**REQUIREMENT:** Pull out each line of the records that contains the word "Identify". Case counts.

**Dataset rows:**
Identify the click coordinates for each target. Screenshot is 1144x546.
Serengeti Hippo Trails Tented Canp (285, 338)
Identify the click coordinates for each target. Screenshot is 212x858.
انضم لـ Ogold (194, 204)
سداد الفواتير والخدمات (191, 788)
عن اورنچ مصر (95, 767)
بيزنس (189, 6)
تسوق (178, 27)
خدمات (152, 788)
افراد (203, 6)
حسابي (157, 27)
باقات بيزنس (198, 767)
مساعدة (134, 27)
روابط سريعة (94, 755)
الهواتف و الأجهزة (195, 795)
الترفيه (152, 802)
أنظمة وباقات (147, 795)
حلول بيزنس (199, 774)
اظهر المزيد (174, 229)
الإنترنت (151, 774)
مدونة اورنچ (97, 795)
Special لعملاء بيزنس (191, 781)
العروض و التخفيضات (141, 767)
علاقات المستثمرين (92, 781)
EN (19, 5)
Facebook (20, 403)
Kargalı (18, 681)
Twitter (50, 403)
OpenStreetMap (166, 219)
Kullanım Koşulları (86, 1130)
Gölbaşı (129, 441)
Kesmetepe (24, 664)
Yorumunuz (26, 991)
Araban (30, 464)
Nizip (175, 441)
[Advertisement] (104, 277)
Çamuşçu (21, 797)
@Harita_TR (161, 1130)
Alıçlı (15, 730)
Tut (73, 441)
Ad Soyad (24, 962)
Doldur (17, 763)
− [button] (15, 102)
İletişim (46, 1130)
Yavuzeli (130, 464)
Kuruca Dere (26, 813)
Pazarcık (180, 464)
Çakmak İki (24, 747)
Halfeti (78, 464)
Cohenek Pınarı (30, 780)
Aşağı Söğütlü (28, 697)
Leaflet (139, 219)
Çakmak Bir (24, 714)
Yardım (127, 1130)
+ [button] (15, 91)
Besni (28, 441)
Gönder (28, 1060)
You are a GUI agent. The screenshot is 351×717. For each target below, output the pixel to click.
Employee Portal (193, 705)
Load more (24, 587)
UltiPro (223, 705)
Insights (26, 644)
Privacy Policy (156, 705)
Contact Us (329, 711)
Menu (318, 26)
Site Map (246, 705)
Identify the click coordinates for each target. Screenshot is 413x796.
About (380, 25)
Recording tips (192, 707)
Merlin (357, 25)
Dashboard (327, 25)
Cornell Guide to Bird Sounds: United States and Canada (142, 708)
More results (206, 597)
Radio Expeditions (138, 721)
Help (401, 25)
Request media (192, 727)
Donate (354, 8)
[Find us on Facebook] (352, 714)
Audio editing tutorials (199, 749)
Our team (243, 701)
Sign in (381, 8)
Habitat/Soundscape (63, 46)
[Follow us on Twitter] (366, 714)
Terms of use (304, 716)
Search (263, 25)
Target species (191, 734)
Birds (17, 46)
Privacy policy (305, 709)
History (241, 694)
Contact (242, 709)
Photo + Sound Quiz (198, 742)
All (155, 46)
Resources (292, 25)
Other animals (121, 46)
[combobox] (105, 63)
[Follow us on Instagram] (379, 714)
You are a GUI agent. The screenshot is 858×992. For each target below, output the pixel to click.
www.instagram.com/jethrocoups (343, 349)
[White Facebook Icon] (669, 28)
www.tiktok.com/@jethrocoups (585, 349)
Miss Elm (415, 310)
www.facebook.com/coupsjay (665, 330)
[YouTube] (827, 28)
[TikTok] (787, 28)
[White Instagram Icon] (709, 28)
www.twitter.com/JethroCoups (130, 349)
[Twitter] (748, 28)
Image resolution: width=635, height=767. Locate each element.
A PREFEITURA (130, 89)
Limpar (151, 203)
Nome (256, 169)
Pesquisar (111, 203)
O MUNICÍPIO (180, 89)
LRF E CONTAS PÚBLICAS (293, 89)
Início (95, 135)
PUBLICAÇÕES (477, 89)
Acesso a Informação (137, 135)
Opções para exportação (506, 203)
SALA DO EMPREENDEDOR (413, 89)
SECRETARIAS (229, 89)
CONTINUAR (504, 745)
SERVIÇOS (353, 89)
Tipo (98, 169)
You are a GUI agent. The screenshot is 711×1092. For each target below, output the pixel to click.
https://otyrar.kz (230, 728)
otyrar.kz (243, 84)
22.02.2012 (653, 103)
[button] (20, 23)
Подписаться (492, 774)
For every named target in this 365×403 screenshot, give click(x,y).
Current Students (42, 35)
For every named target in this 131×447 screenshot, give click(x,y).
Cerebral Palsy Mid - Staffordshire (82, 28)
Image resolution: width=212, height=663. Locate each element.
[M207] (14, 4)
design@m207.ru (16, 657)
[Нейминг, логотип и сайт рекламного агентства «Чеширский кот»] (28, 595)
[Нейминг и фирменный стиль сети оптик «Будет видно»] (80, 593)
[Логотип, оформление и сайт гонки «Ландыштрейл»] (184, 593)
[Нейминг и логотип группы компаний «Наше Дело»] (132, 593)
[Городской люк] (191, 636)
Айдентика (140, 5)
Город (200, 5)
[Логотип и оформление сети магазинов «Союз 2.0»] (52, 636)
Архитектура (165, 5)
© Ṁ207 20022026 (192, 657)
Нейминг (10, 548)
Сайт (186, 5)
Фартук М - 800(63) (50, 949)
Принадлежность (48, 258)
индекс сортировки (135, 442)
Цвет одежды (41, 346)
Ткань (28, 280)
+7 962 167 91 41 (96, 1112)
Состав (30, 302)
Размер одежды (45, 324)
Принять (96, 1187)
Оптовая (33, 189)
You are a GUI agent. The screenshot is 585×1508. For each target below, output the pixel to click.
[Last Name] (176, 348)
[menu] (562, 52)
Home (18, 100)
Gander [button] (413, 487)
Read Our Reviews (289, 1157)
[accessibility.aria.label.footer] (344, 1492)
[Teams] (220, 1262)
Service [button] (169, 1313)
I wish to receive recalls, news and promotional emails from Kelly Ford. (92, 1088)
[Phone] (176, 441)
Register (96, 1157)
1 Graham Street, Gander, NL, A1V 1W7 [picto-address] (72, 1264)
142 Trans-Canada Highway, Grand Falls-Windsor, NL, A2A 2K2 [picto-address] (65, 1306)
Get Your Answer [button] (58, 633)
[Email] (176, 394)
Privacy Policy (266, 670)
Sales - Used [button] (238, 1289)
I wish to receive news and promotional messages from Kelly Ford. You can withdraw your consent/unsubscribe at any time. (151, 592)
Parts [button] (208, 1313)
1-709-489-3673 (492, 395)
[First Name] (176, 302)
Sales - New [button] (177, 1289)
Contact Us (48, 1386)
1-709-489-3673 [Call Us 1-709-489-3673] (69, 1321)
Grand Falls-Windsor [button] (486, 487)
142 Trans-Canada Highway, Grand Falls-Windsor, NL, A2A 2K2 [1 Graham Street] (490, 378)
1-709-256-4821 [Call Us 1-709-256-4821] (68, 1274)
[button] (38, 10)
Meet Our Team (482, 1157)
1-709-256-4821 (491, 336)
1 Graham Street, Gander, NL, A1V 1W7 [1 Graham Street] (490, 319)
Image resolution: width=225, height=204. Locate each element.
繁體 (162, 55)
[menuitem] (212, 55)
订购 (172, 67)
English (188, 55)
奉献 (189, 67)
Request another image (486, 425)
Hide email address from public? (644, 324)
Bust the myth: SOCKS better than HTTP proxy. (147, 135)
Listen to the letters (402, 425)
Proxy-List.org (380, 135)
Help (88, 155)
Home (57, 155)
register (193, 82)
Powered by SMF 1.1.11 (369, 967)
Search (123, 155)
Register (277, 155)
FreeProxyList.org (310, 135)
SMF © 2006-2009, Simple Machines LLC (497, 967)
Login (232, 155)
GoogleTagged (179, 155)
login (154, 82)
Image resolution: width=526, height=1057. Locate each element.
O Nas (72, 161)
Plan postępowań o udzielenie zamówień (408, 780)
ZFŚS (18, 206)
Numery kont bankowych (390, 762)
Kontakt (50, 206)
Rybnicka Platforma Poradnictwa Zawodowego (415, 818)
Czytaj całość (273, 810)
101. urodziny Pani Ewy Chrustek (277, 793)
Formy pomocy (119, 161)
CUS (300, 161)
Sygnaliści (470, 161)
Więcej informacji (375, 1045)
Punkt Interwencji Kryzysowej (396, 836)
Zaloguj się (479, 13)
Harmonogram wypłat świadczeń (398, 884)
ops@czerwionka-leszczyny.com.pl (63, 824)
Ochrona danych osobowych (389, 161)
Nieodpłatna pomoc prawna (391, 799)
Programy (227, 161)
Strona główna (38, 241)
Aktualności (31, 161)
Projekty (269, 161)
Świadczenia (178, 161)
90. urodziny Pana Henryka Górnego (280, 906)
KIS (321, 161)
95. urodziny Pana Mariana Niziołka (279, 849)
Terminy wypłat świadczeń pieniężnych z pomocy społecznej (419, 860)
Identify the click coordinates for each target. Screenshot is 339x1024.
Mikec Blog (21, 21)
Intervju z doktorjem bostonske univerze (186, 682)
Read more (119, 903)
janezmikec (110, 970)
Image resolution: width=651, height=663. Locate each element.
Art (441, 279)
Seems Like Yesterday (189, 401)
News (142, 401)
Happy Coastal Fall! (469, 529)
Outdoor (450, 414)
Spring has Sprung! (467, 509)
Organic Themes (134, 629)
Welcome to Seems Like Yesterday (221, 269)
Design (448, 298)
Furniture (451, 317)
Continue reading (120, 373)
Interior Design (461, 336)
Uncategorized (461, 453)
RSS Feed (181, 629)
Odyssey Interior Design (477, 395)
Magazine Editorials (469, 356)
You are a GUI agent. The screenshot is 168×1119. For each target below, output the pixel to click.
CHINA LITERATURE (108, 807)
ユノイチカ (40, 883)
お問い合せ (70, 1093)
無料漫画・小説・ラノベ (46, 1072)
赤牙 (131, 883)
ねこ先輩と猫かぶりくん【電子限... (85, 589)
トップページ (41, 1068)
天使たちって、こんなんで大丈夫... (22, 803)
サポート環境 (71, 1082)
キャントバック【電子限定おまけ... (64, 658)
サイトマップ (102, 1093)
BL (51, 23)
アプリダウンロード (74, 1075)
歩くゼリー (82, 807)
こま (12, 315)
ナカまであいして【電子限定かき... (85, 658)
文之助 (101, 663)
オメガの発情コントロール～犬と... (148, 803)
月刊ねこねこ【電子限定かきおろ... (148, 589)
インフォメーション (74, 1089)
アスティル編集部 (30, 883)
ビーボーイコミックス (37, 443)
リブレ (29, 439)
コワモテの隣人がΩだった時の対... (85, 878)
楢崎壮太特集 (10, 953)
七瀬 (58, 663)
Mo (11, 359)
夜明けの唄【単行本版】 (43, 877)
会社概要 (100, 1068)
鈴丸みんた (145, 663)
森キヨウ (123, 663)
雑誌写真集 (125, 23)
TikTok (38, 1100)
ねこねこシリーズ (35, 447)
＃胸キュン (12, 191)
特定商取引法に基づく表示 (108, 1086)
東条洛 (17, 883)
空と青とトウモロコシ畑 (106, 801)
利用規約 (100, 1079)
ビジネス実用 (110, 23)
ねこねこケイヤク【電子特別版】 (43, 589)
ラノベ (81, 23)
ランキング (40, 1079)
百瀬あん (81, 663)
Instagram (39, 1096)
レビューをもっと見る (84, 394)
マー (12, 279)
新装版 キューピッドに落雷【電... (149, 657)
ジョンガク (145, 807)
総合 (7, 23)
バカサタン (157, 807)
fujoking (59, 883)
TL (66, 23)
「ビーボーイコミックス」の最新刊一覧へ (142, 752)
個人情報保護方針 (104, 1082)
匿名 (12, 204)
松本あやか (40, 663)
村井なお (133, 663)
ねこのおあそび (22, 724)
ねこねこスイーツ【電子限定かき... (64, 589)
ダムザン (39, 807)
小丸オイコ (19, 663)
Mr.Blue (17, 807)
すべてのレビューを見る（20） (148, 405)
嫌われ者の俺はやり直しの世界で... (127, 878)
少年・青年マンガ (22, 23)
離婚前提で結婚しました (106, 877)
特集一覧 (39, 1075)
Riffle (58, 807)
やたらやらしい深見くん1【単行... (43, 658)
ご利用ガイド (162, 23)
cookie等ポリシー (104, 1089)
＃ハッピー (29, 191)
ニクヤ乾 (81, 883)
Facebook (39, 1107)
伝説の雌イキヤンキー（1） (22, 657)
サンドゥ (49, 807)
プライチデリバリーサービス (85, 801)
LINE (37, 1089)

**ANSWER TO THIS EXERCISE:**
Identify the click coordinates for each target. Screenshot is 1144x546.
Identify the click coordinates for each target. Screenshot is 212x858.
Identify the click coordinates for each target. Screenshot is 413x796.
Identify the click coordinates for each target. Screenshot is 339x1024.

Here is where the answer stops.